■ Data records:
++++++++

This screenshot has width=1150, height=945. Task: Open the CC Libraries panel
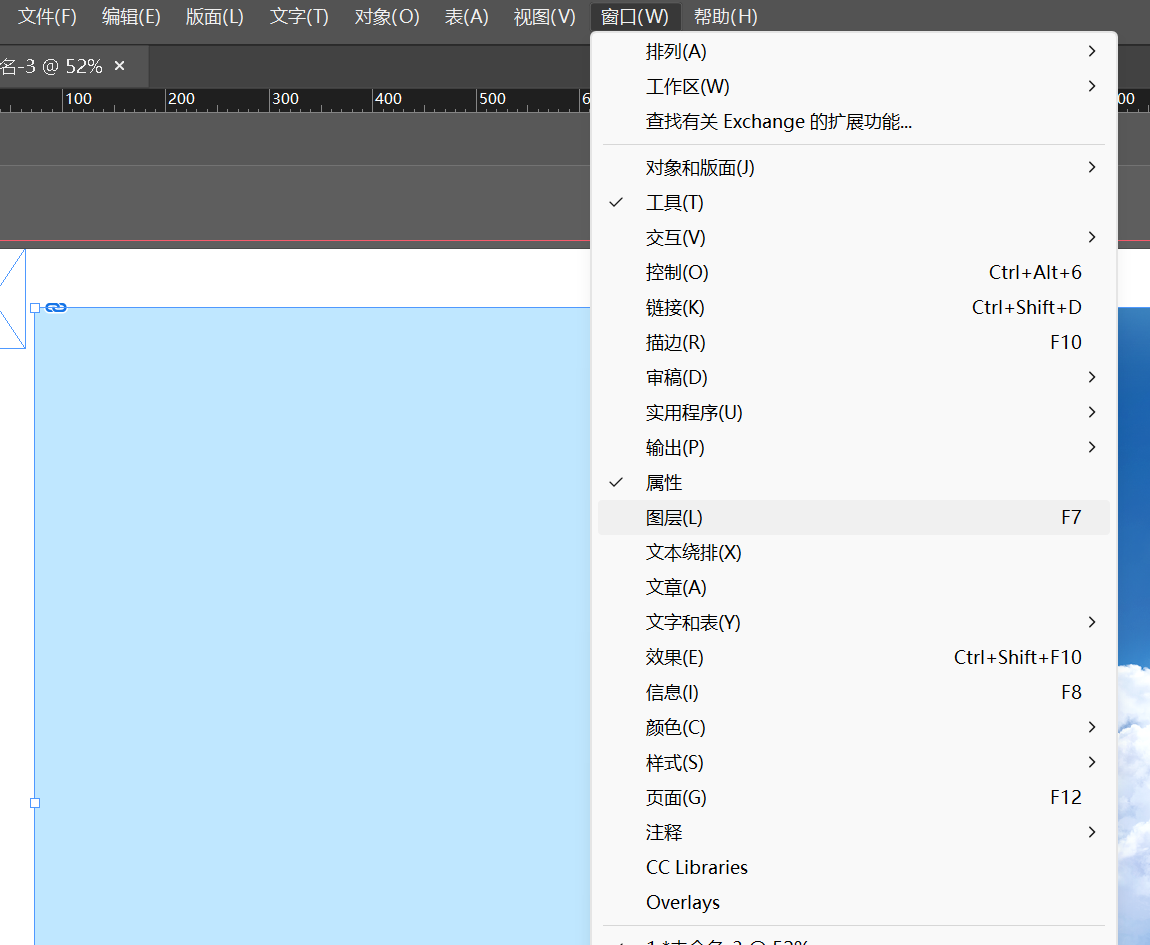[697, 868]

++++++++

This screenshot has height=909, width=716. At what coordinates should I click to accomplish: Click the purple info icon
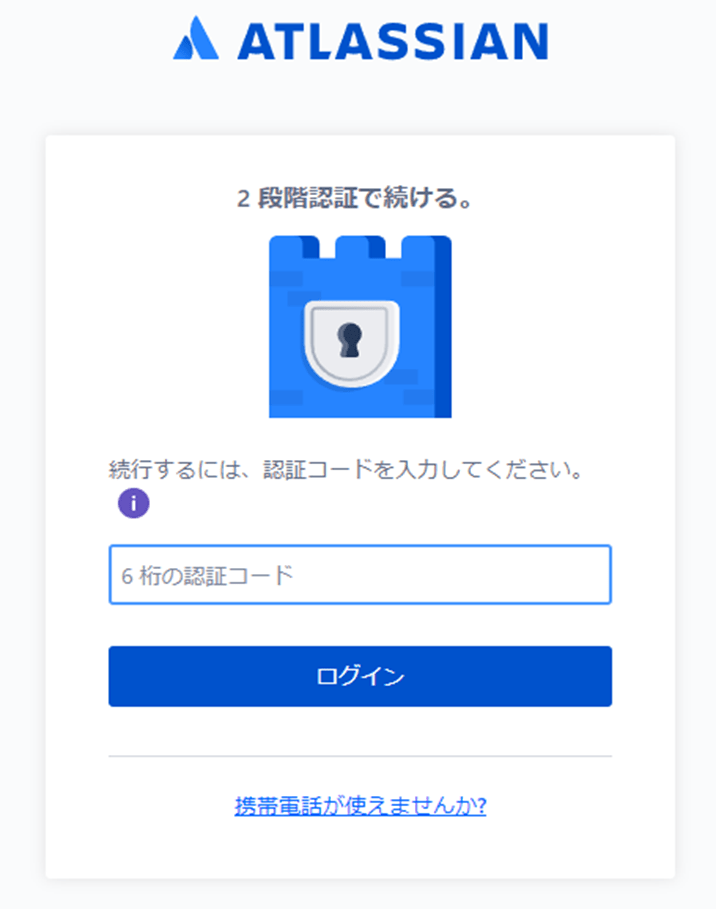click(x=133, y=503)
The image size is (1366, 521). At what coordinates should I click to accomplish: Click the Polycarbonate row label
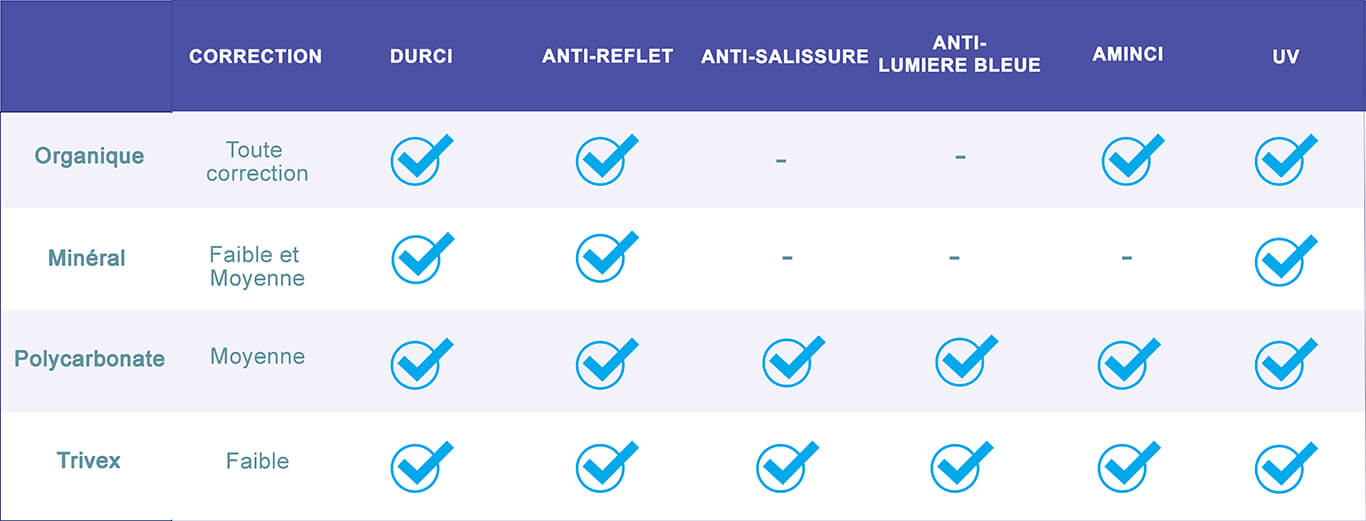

++++++++

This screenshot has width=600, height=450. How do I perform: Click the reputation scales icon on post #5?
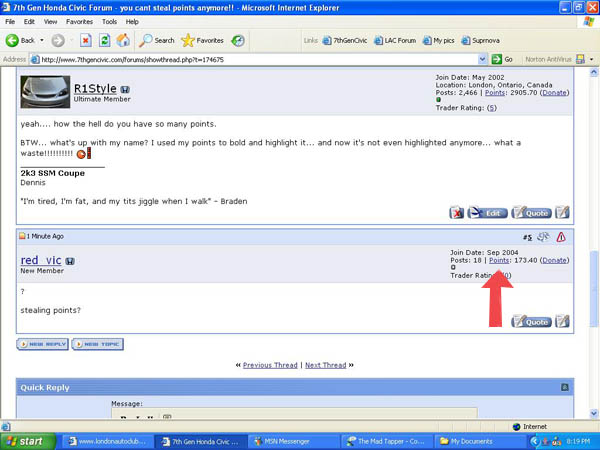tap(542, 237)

++++++++

■ Task goal: Using the listing above, repeat word for word each line from the one with "This screenshot has height=909, width=716." down to the one with "The image size", both included. Omit all pictures.

■ Expected answer:
This screenshot has height=909, width=716. At what coordinates should I click to accomplish: Click the purple info icon
click(x=133, y=503)
The image size is (1366, 521). At what coordinates should I click to accomplish: Click the Polycarbonate row label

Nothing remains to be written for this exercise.